My dad was the Supervisor of Brooklyn State Nursing School that was housed at Brooklyn State Hospital, with its huge psychiatric ward.
When discussions turned to politics, or long hair, or marijuana he would lose his temper and blurt out, "There are more nuts in this house than there are at work!"
I vowed never to become such a fuddy-duddy. So it was when I was watching the Grammy Awards Sunday night I tried to stifle the urge to sound like him. It opened with a scantily clad Beyoncé singing "Drunk In Love."
To say she was moving in a suggestive manner would be an understatement. I was thinking, "So is this the message we want to send to our daughters, that they should get drunk and act slutty?" But I said nothing.

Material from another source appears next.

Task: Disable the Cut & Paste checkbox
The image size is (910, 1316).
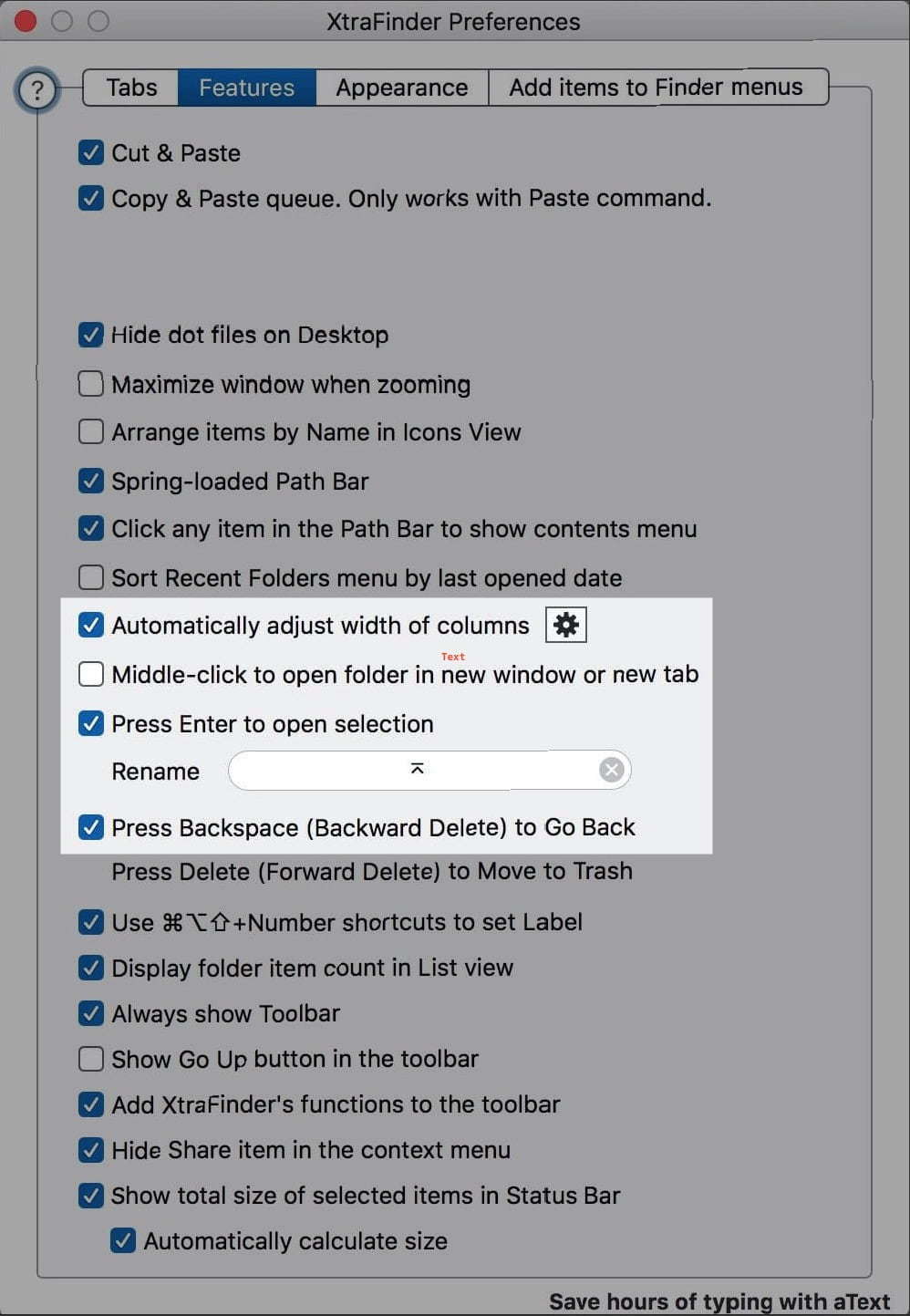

Then her husband Jay-Z came out to "perform" with her. My only reaction to that was, "What's a babe like that doing with a dork like him when she could get me?"
That performance aside, the theme of the night was to pair young stars with old geezers. Ringo Starr sang – and what a musical genius that man is. Madonna did something that sounded a little like singing – she looks like she is made out of wax. The worst bunch, looks wise, was Willie Nelson, Kris Kristofferson, and Merle Haggard, all of whom looked like they died a couple years ago and were preserved just for this monumental event.
I liked some of the new stuff. Lorde was terrific – we had girls like her when I was growing up except we called them "skanks." Robin Thicke sang Chicago's greatest hits – with Chicago. Why didn't Chicago sing Chicago's greatest hits?
Billy Joe Armstrong and Miranda Lambert performed an Everly Brothers song – he had more makeup on then she did. Just sayin' – I myself have never felt the need, except for a little mascara once in a while.
The bottom line is it was a fun show. Most of the young stars performed live and played their own instruments – a decade ago it was all lip-synching, overdubs, and electronic music.
There was a local presence there – Paul McCartney and his new wife frequent Amagansett every summer. He is now officially "Sir Paul" and everyone referred to him as such. Question: Why not Sir Ringo?
Stevie Wonder, who used to rule the Grammys, has been relegated to a bit role, and that's good. Wonder is one of those creeps who bowed to Palestinian pressure and refused to play in Israel. What goes around comes around, Stevie Boy. That brings me to my classic definition of Eternal Love: Stevie Wonder and Ray Charles playing tennis together.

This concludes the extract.